A proposed Trump administration rule on public benefits has also been having a “chilling effect” on immigrants afraid to take federal subsidies to pay for insurance plans on the exchange, despite the fact that the rule does not apply to those subsidies, she said. On top of that, Congress repealed the tax penalty associated with Affordable Care Act’s individual mandate to purchase health insurance, which means some consumers may be choosing to forego coverage this year.
“Ultimately what concerns me is consumers that are choosing to be uninsured and the implications that has not only for them and their finances but for our community and our economy,” Korbublic said. “That’s more concerning to me than anything.”
The Division of Insurance has also been sounding the alarm about telemarketers and websites falsely advertising plans with limited coverage as compliant with the Affordable Care Act. Though consumers will no longer face a penalty for failing to be covered by an ACA-compliant plan, state officials are warning consumers that they may end up with thousands of dollars in medical bills if they purchase a skimpier plan.
“Consumers should only take these calls as reminders to shop for health insurance, but should never provide any information over the phone. There have been consumers who have fallen for this scam and have been left with thousands of dollars in unpaid medical bills because of gaps in coverage,” Insurance Commissioner Barbara Richardson said in a statement, directing people to both the state’s health insurance exchange and the federal enrollment websites.

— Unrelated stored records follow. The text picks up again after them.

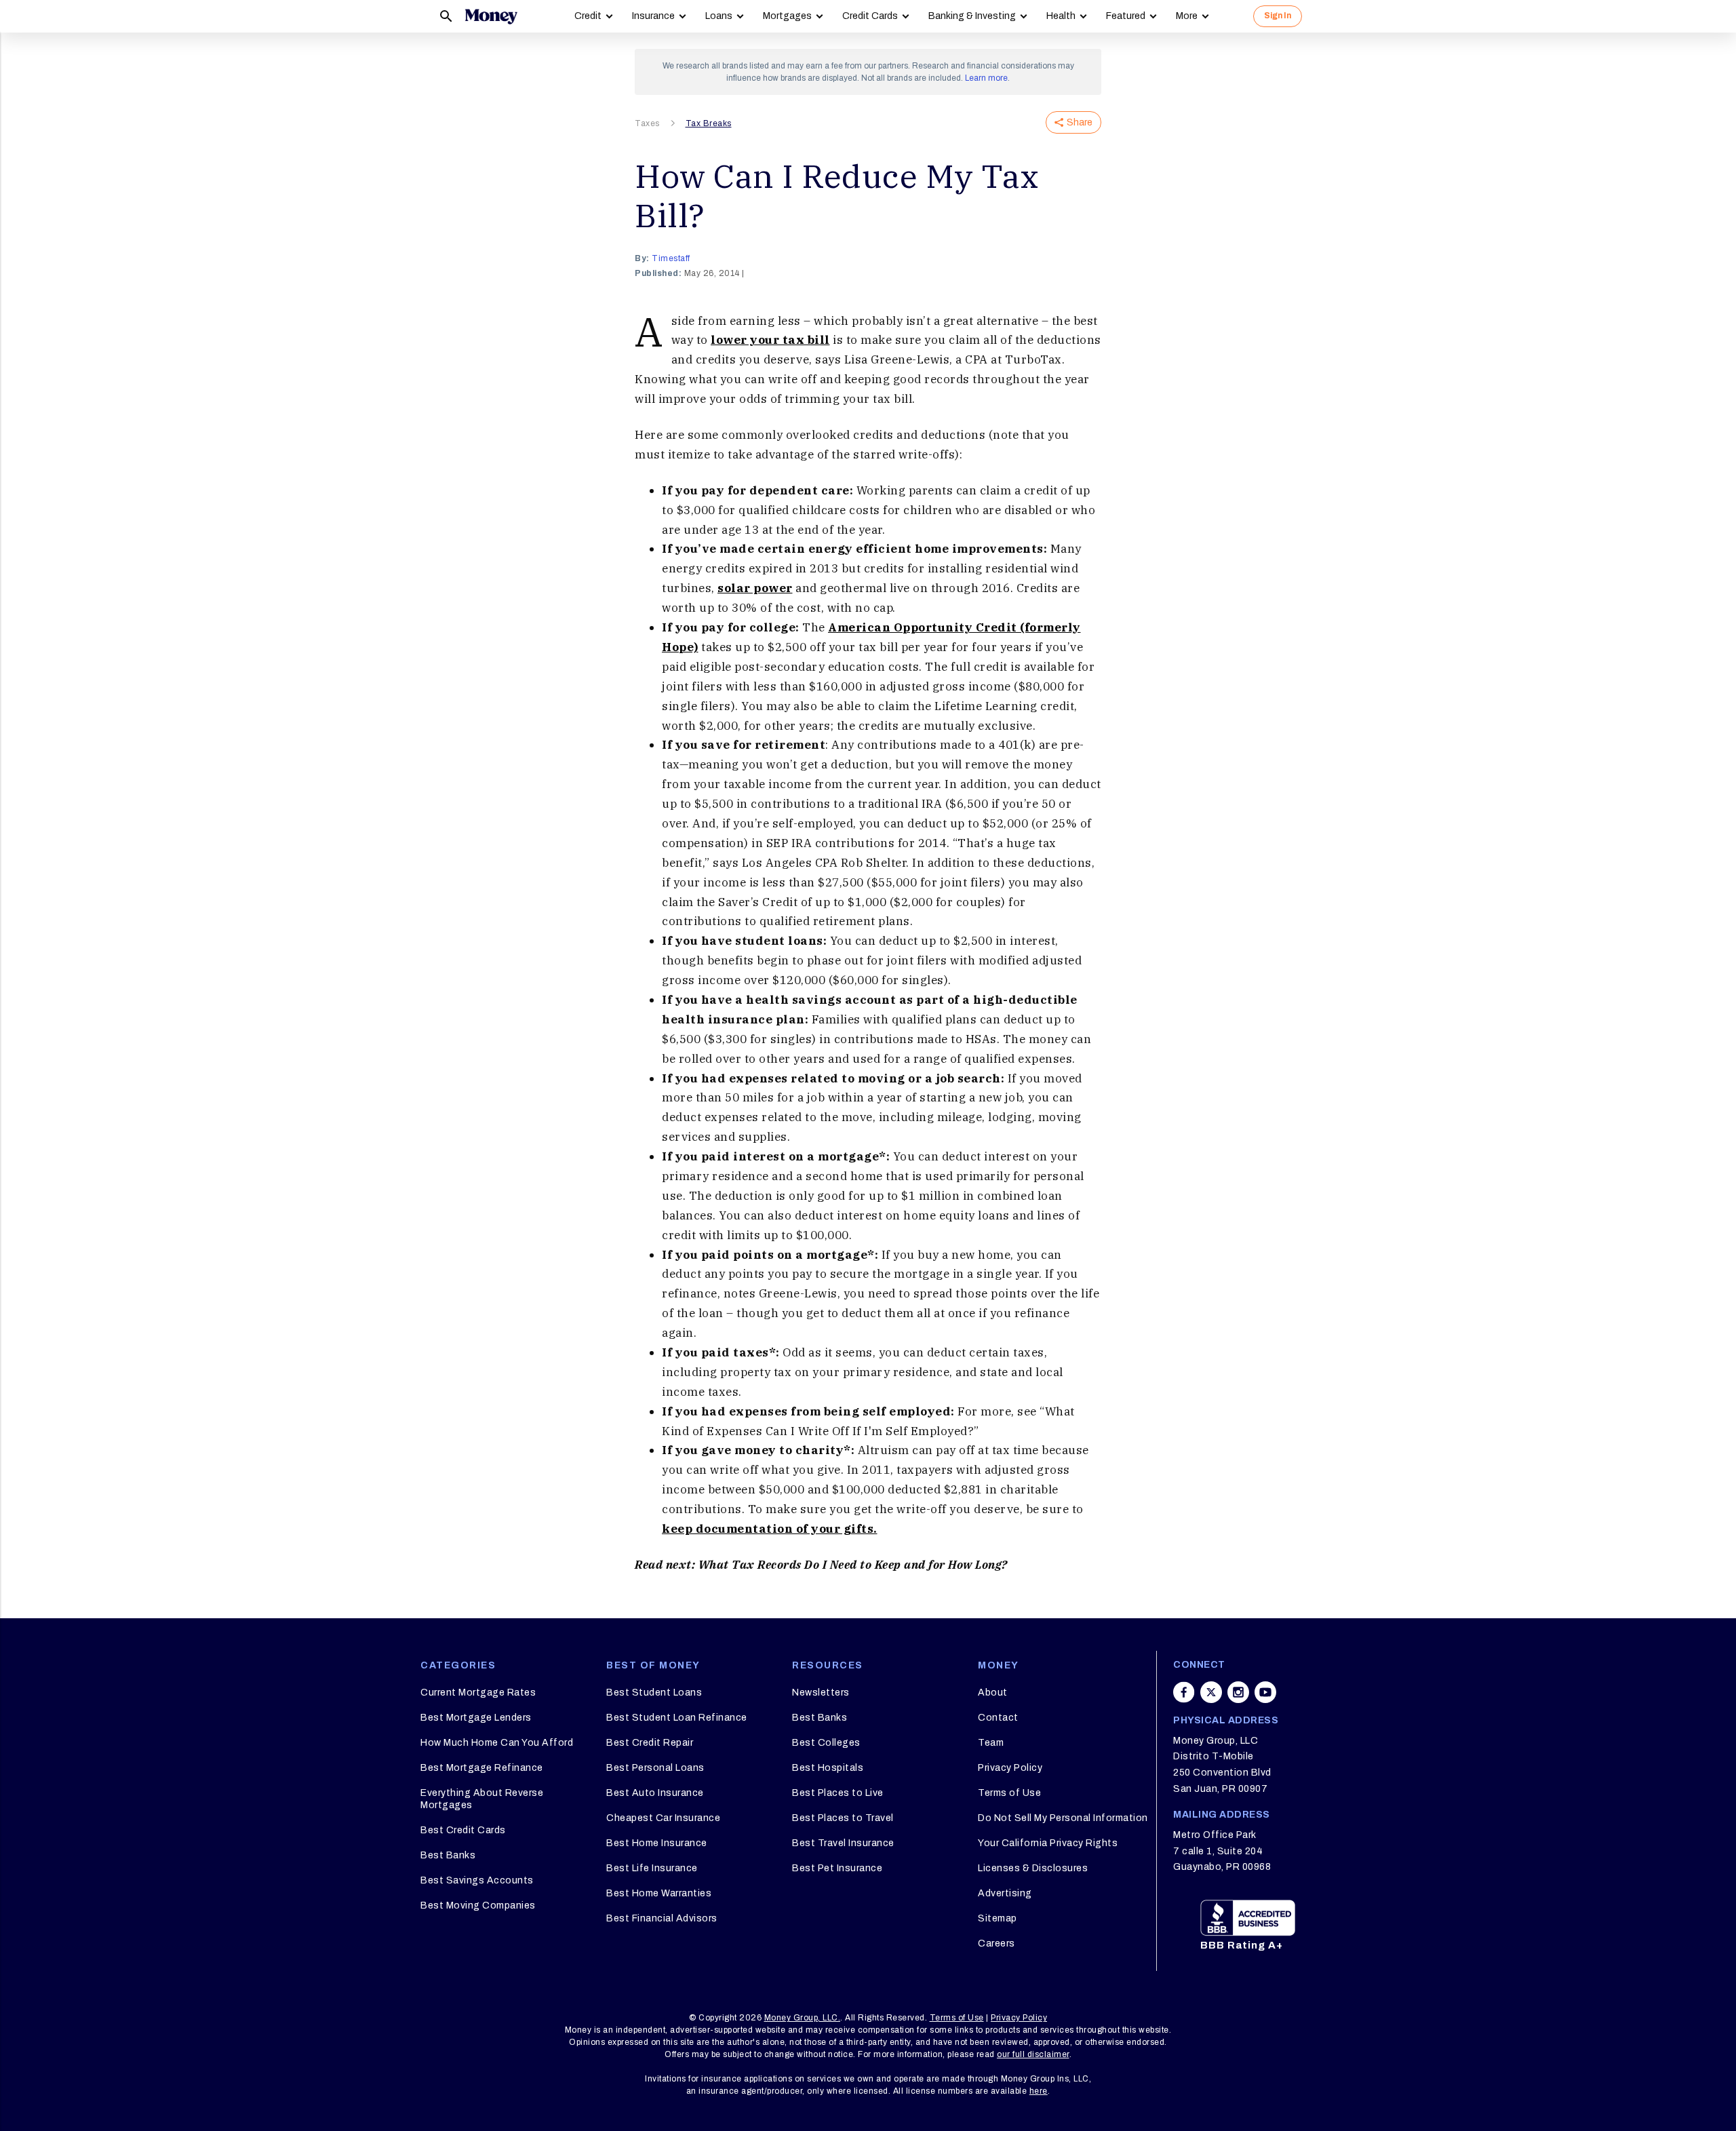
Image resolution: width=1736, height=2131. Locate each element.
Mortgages (787, 16)
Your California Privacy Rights (1048, 1843)
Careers (996, 1943)
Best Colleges (826, 1743)
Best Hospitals (827, 1768)
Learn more (986, 78)
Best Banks (447, 1855)
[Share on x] (1211, 1692)
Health (1061, 16)
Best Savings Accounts (477, 1880)
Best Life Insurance (652, 1868)
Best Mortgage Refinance (481, 1768)
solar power (755, 588)
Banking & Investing (972, 16)
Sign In (1277, 15)
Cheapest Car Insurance (663, 1818)
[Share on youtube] (1265, 1692)
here (1038, 2091)
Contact (998, 1718)
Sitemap (997, 1918)
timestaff (671, 258)
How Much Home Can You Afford (496, 1743)
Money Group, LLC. (802, 2017)
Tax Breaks (709, 123)
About (993, 1692)
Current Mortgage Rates (478, 1692)
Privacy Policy (1010, 1768)
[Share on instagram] (1238, 1692)
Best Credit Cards (463, 1830)
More (1187, 16)
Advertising (1005, 1893)
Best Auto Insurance (655, 1793)
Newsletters (821, 1692)
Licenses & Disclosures (1033, 1868)
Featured (1125, 16)
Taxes (647, 123)
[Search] (446, 16)
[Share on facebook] (1184, 1692)
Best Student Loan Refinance (676, 1718)
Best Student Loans (654, 1692)
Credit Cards (870, 16)
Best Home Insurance (656, 1843)
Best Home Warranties (658, 1893)
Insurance (653, 16)
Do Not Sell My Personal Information (1063, 1818)
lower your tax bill (770, 339)
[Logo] (491, 16)
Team (991, 1743)
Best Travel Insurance (843, 1843)
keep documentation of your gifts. (769, 1528)
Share (1079, 122)
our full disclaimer (1033, 2054)
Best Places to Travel (843, 1818)
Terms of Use (1009, 1793)
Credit (587, 16)
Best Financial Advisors (661, 1918)
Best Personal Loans (655, 1768)
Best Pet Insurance (837, 1868)
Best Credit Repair (649, 1743)
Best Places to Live (838, 1793)
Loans (718, 16)
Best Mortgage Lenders (476, 1718)
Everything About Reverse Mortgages (481, 1799)
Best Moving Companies (478, 1905)
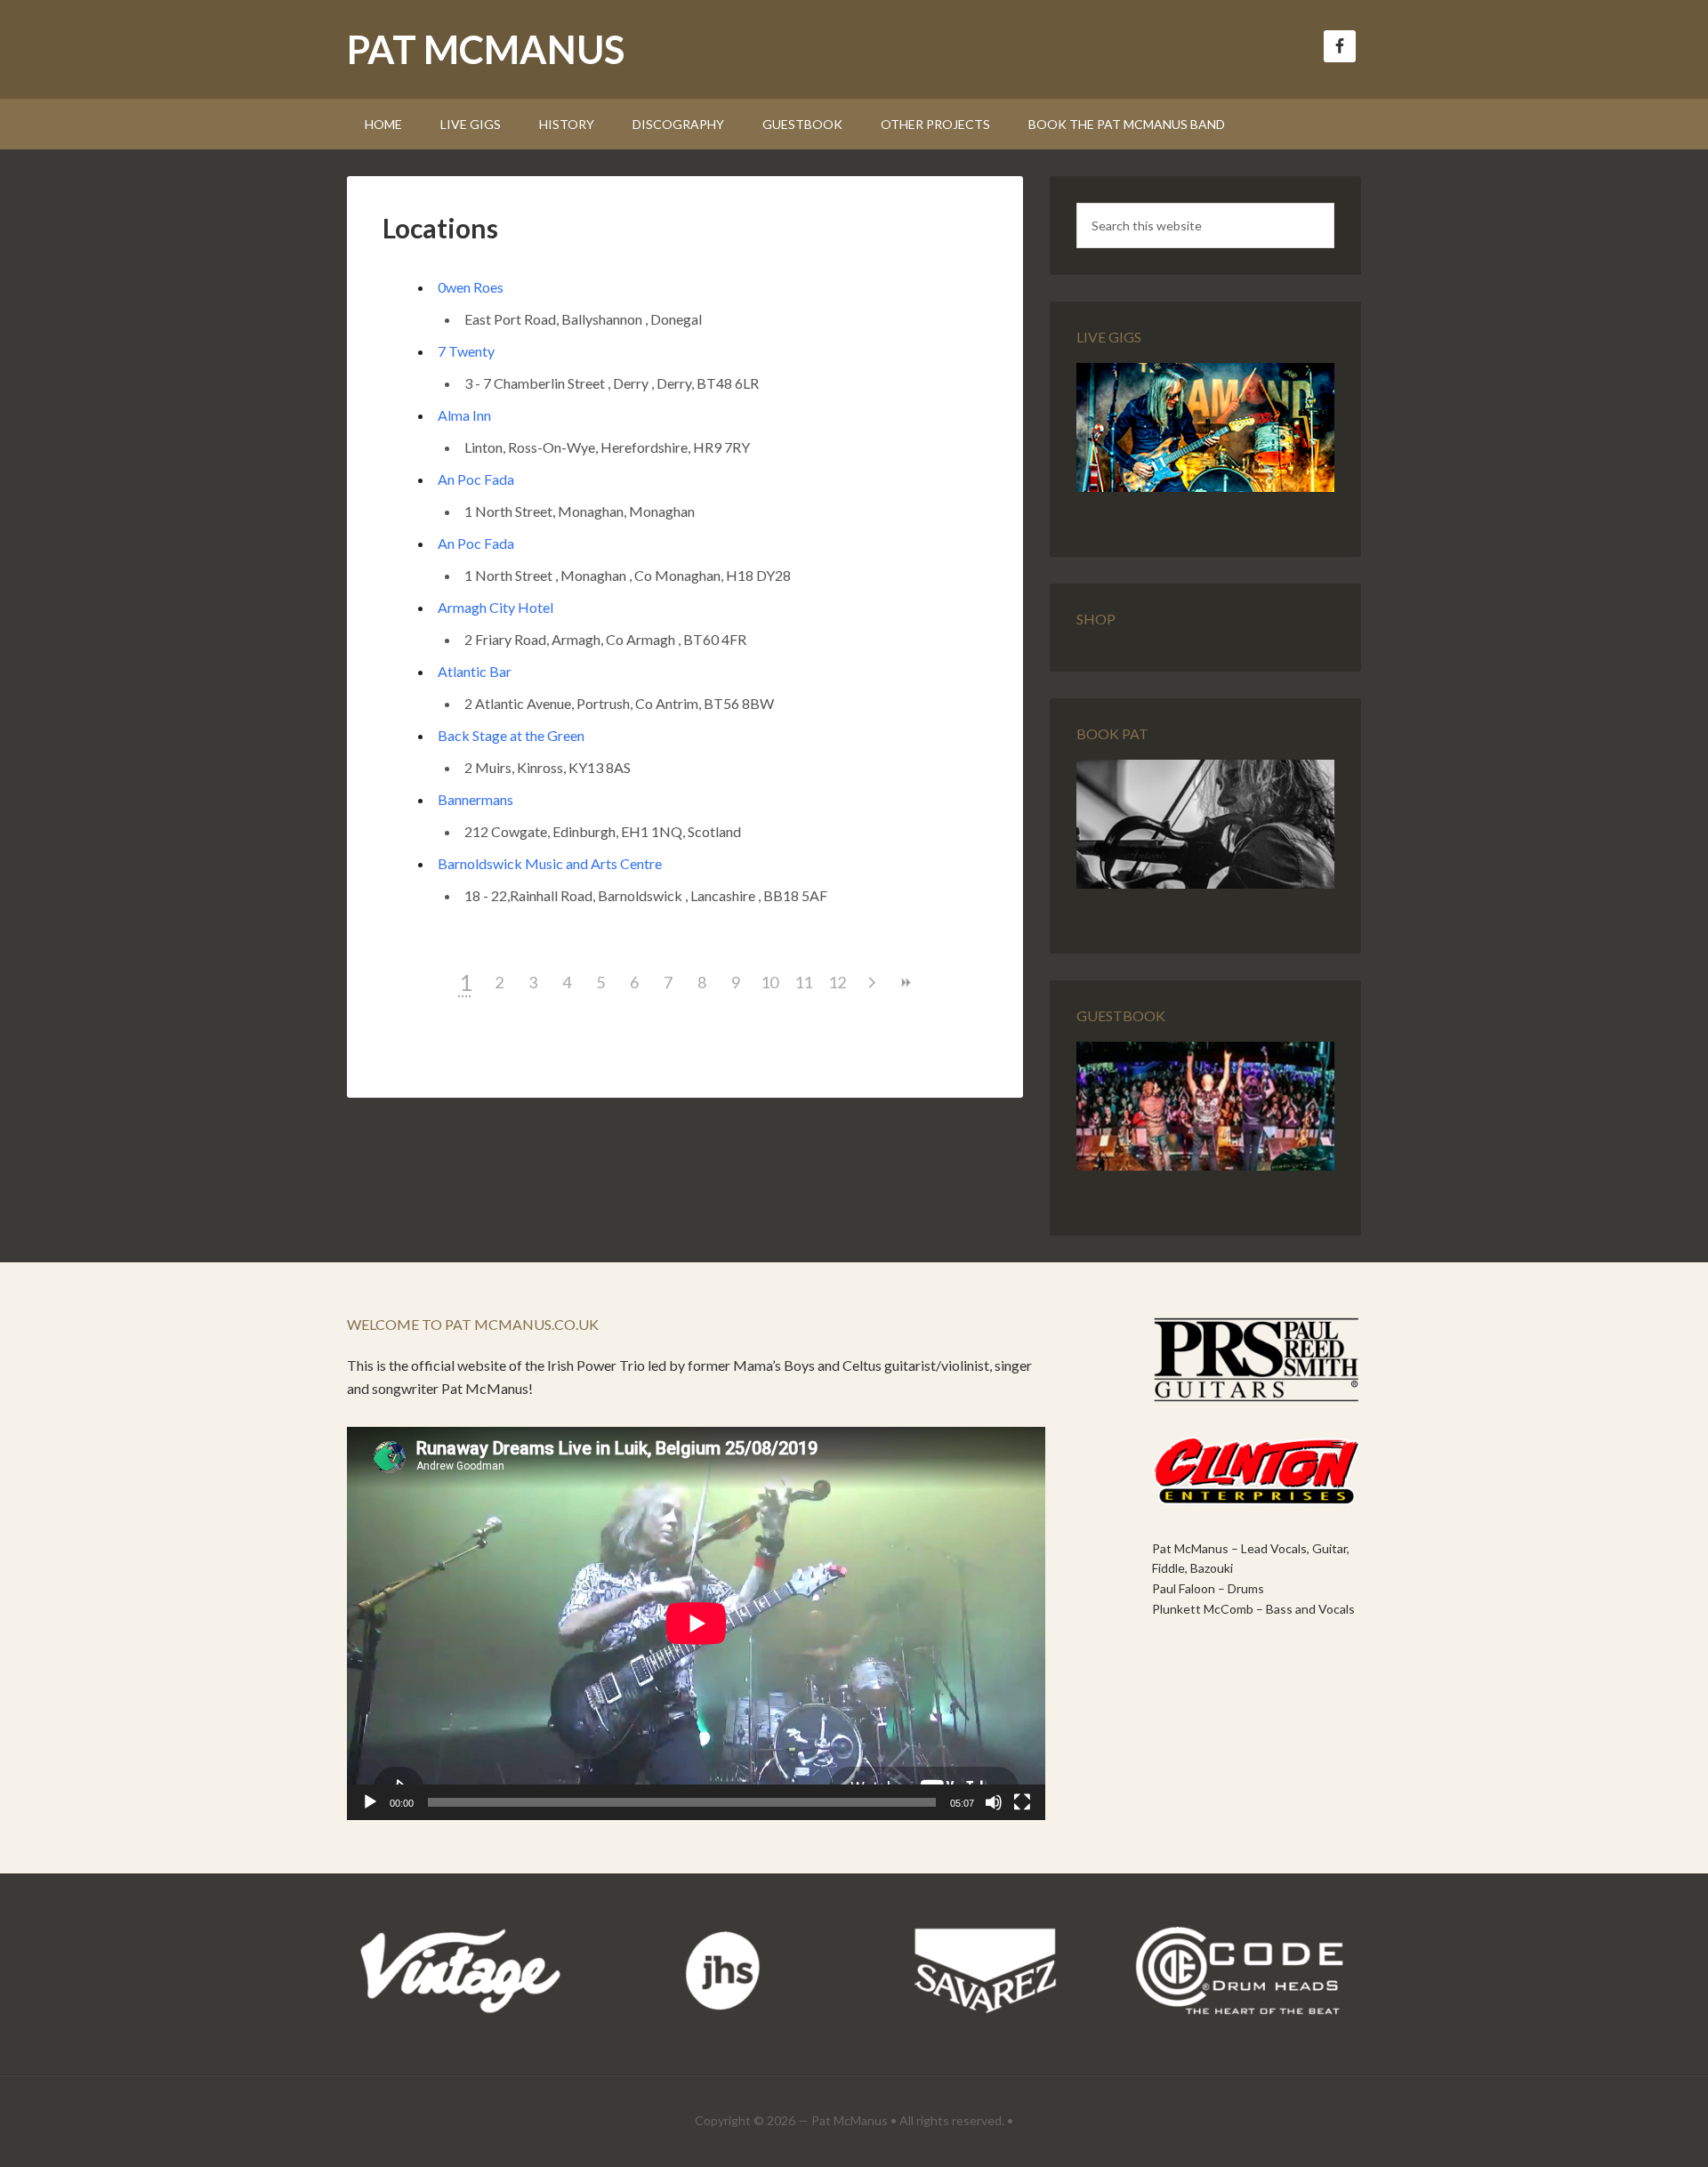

Korbulic said an improving job market may also be a factor in lower enrollment this year, with people getting covered by private insurance through their employers. But she said it will be difficult to determine where exactly the exchange has lost enrollment numbers until the state receives the official breakdown of numbers from the federal government in March.
As a state-based exchange operating on the federal platform, Nevada has more control over open enrollment than other states operating fully on the federal platform do, including its marketing efforts, which Korbulic said are performing better this year than any other year. But she added that the transition to a state-based marketplace, which the exchange aims to have up and running by Nov. 1, 2019 for next year’s open enrollment, will give the state full control over its data, meaning an increased ability to recruit and retain customers.
“Essentially all of that combined really does lend itself to the narrative that we’ve been building and the story of why it’s important for us to move to a state-based exchange,” Korbulic said.